Aquatic Habitat Aquatic

habitat was visually evaluated utilizing the Maryland Biological Stream Survey (MBSS) Physical Habitat Index (PHI) (Paul 2002). The MBSS PHI is partly based on the Environmental Protection Agency’s Rapid Bioassessment Protocol but it incorporates other parameters also found to be indicative of habitat quality in other Maryland streams.  These parameters include shading, distance to the nearest road, instream habitat, bank erosion, and instream woody debris and rootwads.

Benthic Macroinvertebrates

Benthic macroinvertebrate collection was conducted using the MBSS Spring index period protocols. This method emphasizes the community composition and relative abundance of organisms in the most favorable habitats. The most favorable habitat is a riffle area followed by, in order, gravel/broken peat and/or clay lumps in a run area, snags/logs that create a partial dam or are in a run area, undercut banks and associated root mats in moving water, submerged aquatic vegetation (SAV) and associated bottom substrate in moving water, and detrital/sand areas in moving water.
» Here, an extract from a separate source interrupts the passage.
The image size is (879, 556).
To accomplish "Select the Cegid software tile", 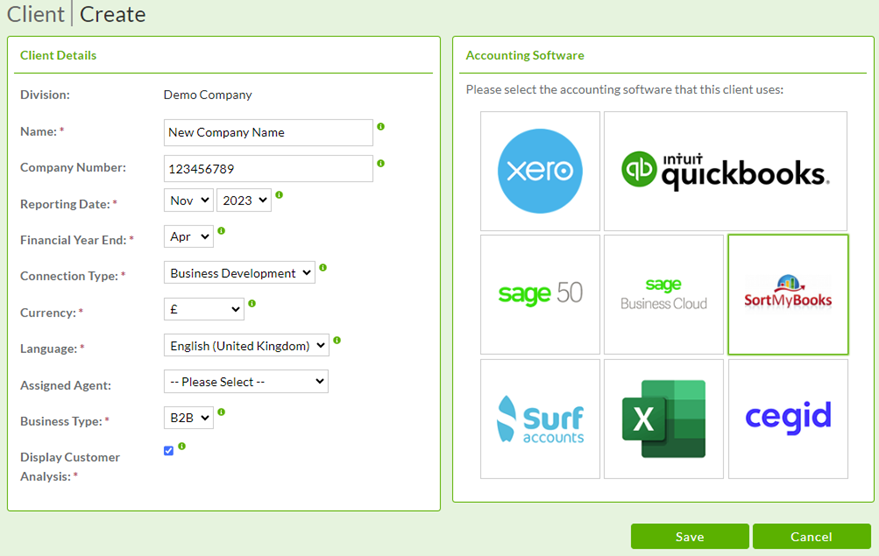I will 788,419.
The most favorable habitats were sampled in proportion to their dominance in the segment.

Starting at the downstream end of the segment, the various habitats are sampled for organisms using a D-net.  In riffles and runs, the D-net is firmly placed in the substrate while the organisms are dislodged from any rocks and gravel by gently agitating a one square-foot patch directly upstream of the net opening.  Any large rocks and cobbles present in the one square foot patch are gently placed within the net and cleaned to remove organisms.  To sample undercut banks, the net is used to gently agitate one square-foot of roots and other substrate making up the bank.  For logs and snags, the surface of the log is gently rubbed with the net and/or by the sampler.  These procedures are repeated until a total of 20 square feet is sampled within the 75-meter segment. Benthic macroinvertebrates collected were sorted and identified to genus.

Water Quality

Water quality data were collected in-situ using a Hydrolab Quanta multi-probe meter with an SD-12 transmitter.  Temperature, turbidity, pH, conductivity, and dissolved oxygen parameters were measured.

Physical Monitoring (Geomorphic Assessment)

Geomorphic sampling included a longitudinal profile survey, cross section surveys, and a representative pebble count. Data from these measurements were used to determine the stream type of each reach as categorized by the Rosgen Stream Classification (Rosgen 1996).  Longitudinal profiles were performed throughout the entire study reaches.  Cross section surveys were performed at five predetermined locations and located using GPS. Photos were taken of upstream, downstream, left bank, and right bank views at each cross section.